Fragment strony:
⟨

Śledczy wyliczyli, że działalność przemytników doprowadziła do uszczuplenia należności publicznoprawnych Wspólnot Europejskich oraz polskiego fiskusa w postaci należności celnej w wysokości prawie 9,5 mln zł, należnego podatku VAT w wysokości prawie 50 mln zł i należnego podatku akcyzowego w wysokości ponad 186 mln zł, co daje łącznie kwotę ponad 244 mln zł.

⟩

Zadania:
a) Na jaką kwotę oszacowano należny podatek akcyzowy we fragmencie o przemycie?
b) Przepisz dokładnie odcinek fragmentu o przemycie od „Śledczy wyliczyli, że” aż do „244 mln zł.”.
Wiersze nie mają żadnego związku z fragmentem o przemycie.

(Wpisy pozycji elementów)
⟨

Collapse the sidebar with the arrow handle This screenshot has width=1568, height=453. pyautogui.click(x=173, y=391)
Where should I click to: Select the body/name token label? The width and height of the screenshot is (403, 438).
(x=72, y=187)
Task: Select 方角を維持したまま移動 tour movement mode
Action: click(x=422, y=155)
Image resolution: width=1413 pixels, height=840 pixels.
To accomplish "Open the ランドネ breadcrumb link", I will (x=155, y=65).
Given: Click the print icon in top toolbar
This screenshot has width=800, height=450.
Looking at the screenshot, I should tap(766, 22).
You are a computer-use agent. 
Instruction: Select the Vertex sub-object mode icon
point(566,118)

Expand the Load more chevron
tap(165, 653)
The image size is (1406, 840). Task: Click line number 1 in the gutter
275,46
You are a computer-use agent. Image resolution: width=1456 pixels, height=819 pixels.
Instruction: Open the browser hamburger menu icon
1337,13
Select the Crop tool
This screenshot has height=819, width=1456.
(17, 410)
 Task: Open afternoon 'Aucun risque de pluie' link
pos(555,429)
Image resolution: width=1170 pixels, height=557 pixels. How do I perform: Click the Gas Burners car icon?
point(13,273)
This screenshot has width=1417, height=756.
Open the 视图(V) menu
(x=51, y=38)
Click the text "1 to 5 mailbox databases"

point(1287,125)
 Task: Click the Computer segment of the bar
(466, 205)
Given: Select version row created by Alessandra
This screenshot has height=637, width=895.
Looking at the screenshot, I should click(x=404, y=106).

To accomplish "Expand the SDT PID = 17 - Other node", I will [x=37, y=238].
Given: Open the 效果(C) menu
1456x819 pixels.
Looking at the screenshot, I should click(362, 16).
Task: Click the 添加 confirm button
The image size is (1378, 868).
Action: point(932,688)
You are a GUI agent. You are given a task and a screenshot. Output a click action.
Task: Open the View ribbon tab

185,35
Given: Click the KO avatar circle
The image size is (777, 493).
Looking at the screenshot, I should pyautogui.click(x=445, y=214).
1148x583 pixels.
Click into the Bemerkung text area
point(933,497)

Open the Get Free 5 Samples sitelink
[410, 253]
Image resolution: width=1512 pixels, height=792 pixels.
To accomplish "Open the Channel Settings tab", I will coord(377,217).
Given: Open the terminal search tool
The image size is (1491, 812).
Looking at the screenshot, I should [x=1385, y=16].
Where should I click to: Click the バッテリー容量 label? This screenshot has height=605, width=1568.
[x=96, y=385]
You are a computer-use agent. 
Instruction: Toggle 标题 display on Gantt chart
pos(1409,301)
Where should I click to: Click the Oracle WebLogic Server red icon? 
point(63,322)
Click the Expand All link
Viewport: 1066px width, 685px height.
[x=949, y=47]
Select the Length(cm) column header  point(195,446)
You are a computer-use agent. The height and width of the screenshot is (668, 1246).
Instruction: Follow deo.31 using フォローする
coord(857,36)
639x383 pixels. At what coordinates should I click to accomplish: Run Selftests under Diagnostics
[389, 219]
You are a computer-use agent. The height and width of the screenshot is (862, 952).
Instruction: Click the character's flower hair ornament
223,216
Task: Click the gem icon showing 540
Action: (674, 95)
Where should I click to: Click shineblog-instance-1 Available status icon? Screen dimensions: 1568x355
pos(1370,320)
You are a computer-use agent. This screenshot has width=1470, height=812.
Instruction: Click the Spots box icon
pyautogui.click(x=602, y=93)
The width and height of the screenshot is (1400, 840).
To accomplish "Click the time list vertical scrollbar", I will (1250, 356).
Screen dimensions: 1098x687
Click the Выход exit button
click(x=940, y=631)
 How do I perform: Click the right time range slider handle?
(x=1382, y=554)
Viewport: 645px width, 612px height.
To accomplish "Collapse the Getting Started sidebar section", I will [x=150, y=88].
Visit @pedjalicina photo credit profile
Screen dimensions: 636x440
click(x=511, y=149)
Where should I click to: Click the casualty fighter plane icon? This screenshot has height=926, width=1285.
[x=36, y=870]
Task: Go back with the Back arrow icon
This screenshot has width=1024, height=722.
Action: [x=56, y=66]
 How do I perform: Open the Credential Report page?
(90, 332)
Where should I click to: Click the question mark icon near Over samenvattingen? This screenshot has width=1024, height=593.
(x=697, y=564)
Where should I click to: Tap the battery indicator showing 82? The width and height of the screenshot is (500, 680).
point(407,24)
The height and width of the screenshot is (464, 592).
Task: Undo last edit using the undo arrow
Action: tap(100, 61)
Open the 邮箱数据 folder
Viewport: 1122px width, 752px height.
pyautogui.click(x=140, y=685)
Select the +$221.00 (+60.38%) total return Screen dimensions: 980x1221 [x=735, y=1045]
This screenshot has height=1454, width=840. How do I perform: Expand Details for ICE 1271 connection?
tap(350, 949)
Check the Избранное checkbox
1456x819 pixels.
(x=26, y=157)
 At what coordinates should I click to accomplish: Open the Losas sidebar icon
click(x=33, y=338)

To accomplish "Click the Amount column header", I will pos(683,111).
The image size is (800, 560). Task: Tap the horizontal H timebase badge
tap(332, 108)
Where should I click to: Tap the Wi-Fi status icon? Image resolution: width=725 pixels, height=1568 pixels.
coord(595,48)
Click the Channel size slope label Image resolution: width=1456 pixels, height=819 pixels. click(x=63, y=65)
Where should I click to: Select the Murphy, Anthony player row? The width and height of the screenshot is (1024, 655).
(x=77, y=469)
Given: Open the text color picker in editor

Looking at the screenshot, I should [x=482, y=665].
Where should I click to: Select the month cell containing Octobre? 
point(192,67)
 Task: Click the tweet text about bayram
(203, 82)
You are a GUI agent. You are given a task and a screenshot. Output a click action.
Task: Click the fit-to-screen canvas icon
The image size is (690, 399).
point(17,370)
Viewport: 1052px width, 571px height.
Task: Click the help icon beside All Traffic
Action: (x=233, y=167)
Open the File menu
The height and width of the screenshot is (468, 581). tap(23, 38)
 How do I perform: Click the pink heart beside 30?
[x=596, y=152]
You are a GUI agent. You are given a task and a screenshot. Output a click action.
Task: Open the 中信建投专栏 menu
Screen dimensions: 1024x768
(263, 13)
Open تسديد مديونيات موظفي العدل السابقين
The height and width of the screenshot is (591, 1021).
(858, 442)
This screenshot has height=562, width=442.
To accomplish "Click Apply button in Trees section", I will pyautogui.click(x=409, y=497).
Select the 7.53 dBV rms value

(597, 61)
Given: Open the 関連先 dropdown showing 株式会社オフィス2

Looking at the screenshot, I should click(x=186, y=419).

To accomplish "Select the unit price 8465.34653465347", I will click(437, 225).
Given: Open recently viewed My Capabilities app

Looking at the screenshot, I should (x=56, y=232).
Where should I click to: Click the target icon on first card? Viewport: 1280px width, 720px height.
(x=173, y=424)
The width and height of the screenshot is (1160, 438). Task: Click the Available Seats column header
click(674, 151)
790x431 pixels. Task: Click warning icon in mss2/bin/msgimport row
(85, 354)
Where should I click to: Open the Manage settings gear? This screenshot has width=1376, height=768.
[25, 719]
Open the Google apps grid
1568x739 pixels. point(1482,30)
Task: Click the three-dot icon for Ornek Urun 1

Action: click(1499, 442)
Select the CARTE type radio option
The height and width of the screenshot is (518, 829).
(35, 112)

⟩

Odpowiedzi do zadań:
a) Na ponad 186 mln zł.

b)
Śledczy wyliczyli, że działalność przemytników doprowadziła do uszczuplenia należności publicznoprawnych Wspólnot Europejskich oraz polskiego fiskusa w postaci należności celnej w wysokości prawie 9,5 mln zł, należnego podatku VAT w wysokości prawie 50 mln zł i należnego podatku akcyzowego w wysokości ponad 186 mln zł, co daje łącznie kwotę ponad 244 mln zł.